Показаниями для назначения разнообразных иммунотропных средств являются все ситуации вторичной иммунологической недостаточности и заболеваемости спортсменов, постинфекционный период, анемии, тренировки в условиях среднегорья, переутомление в ходе интенсивных тренировок, скоростносиловые виды спорта.

Изучено влияние Апилака на показатели клеточного, гуморального и секреторного иммунитета высококвалифицированных спортсменов. Определение показателей иммунного статуса спортсменов проводили на фоне значительных тренировочных нагрузок в ходе подготовительного этапа тренировочного цикла дважды — в начале подготовительного периода и в конце его.

В контрольной группе спортсменов отмечалось существенное угнетение клеточного, гуморального и секреторного иммунитета после чрезмерных физических нагрузок в процессе подготовительного периода тренировочного цикла. Из исследованных показателей клеточного иммунитета у спортсменов повреждалась его Т-составляющая (достоверно снижалось абсолютное и относительное (%) содержание Т-лимфоцитов в венозной крови), оставаясь, впрочем, в пределах нормальных значений.
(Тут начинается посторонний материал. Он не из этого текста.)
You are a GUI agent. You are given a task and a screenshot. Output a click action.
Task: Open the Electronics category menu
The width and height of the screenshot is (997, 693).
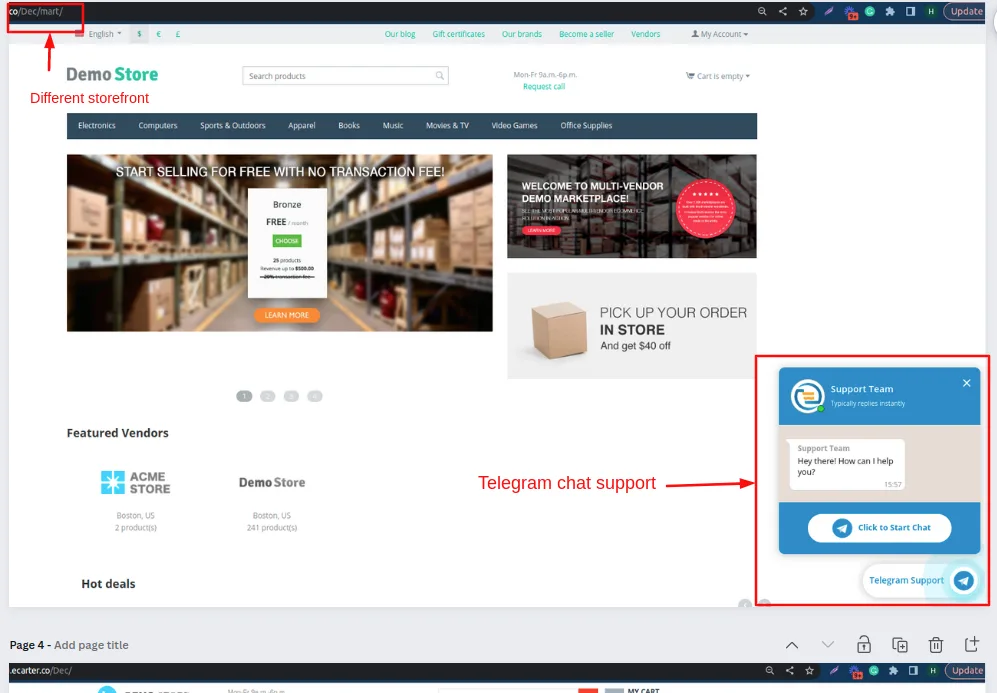97,125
При этом не происходило достоверных изменений абсолютного и относительного содержания В-лимфоцитов. Исходные уровни Т- и В-иммунитета у спортсменов во всех экспериментальных группах находились в пределах нормальных значений и не различались достоверно между собой. Показатели гуморального и секреторного иммунитета (содержание в сыворотке крови и в слюне спортсменов иммуноглобулинов классов A, G, М) находились в пределах физиологической нормы и при этом не различались достоверно между группами спортсменов. В контрольной группе физические нагрузки в течение подготовительного периода на фоне приема спортсменами плацебо достоверно угнетали показатели гуморального и секреторного иммунитета, снижая содержание иммуноглобулинов всех классов.
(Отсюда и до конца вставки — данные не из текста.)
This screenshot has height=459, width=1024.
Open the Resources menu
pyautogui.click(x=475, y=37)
Аналогичные результаты были получены при определении у спортсменов в сыворотке крови нормальных титров антител к токсинам ряда возбудителей инфекционных заболеваний.

Исследованные препараты проявляли существенную иммуностабилизирующую и иммуностимулирующую активность, достоверно купируя при их курсовом приеме спортсменами наблюдаемые в контроле проявления вторичного иммунодефицита. При этом в отношении показателей клеточного, гуморального и секреторного иммунитета активность препарата Апилак при его трехнедельном приеме в исследованной дозе была несколько выше, чем у Экдистена (использованного в дозе, вызывающей максимальное увеличение специальной физической работоспособности гребцов-академистов). Такая же сравнительная активность наблюдалась для исследованных препаратов и в отношении нормализации титров нормальных антител в сыворотке к ряду токсинов возбудителей инфекционных заболеваний, существенно снижающихся в контрольной группе спортсменов вследствие тренировочных нагрузок.
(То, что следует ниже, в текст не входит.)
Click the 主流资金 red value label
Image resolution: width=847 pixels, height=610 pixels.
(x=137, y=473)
Влияние Апилака на функциональное состояние и адаптацию организма спортсменов при физической нагрузке не сводится, как это, вероятно, происходит в случае с Экдистеном, преимущественно к одному только анаболизирующему действию. Апилак содержит в своем составе целый спектр биологически активных соединений, в том числе и ряд обладающих антиоксидантным действием, наиболее определяющих иммуностимулирующий и иммуностабилизирующий эффекты.

Апилак, таким образом, обладает весьма ценным для спортивной фармакологии спектром биологической активности. Наряду с описанными в литературе эффектами, он способен к иммуностабилизирующему и иммуностимулирующему действию, обладает анаболизируюшей активностью, повышает физическую работоспособность и корректирует функциональные резервы коры надпочечников высококвалифицированных спортсменов и может использоваться для лечения и профилактики состояния перенапряжения при чрезмерных тренировочных и соревновательных нагрузках.

Комплексное воздействие препарата Апилак на функциональные механизмы, обеспечивающие переносимость организмом физических нагрузок, а также коррекция проявляемых при дезадаптации к нагрузкам негативных проявлений, таких как снижение физической работоспособности, вторичный иммунодефицит, снижение величины функциональных резервов коры надпочечников, позволяет рекомендовать Апилак для применения высококвалифицированными спортсменами на подготовительном этапе учебно-тренировочного процесса с высоким уровнем значительных по объему и интенсивности тренировочных нагрузок.